Opinion: Farmers have long punched above their weight in the political ring
Downing on politics...
Farmer action and links to elected politics reach back to the era of Daniel O'Connell and the gradual introduction of democracy from the mid-19th century onwards.
It has seen the farming community in Ireland repeatedly make their mark upon the nation's politics.
The Land League was interwoven with the old Irish Parliamentary Party and the league's founder, Michael Davitt, was elected on three occasions to the House of Commons.
The land agitation wrought huge social change in Ireland which was unique among the four countries which made up the United Kingdom.
The scale of the change wrought by farmers' agitation and political lobbying is too often forgotten and/or overlooked.
In 1870, some 19,000 landlords, many of them absentees, had a stranglehold on Irish land ownership. There were over half a million farmers suffering grave injustices on the land and fewer than a third of these had tenancy rights.

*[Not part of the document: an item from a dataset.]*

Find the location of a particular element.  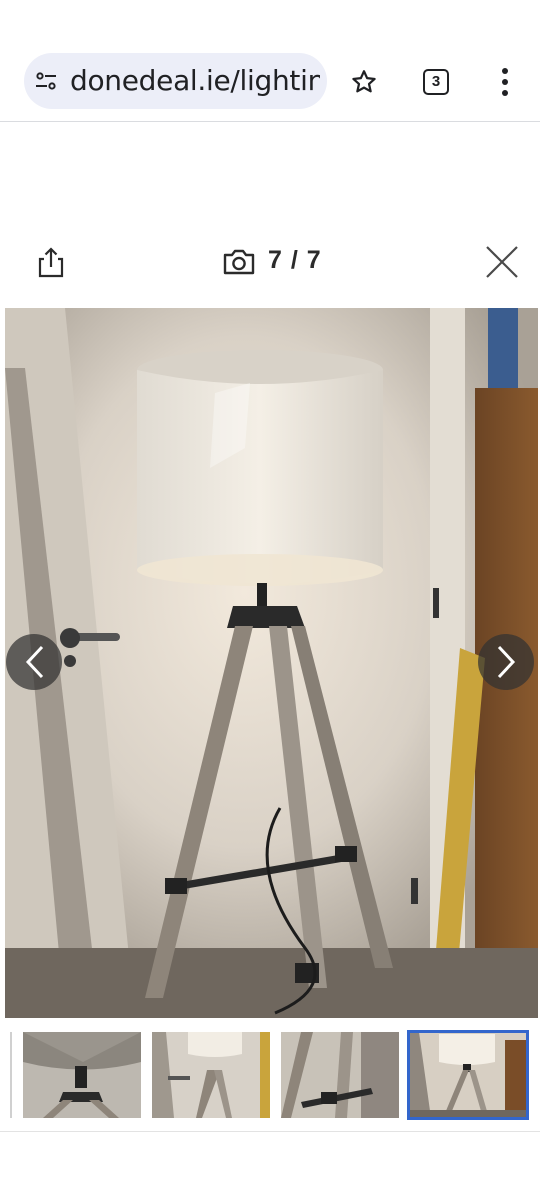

Within a generation, a new power emerged with farmer owners becoming the norm thanks to a series of land acts which were won by political agitation by Irish farmers. These land acts, ranging from 1870 until 1903, proved a huge social game-changer all across provincial Ireland.
The very first piece of legislation enacted by the new Irish State in 1923 concerned farming and land ownership. The Farmers' Party also made an impact in the early days of the Irish State.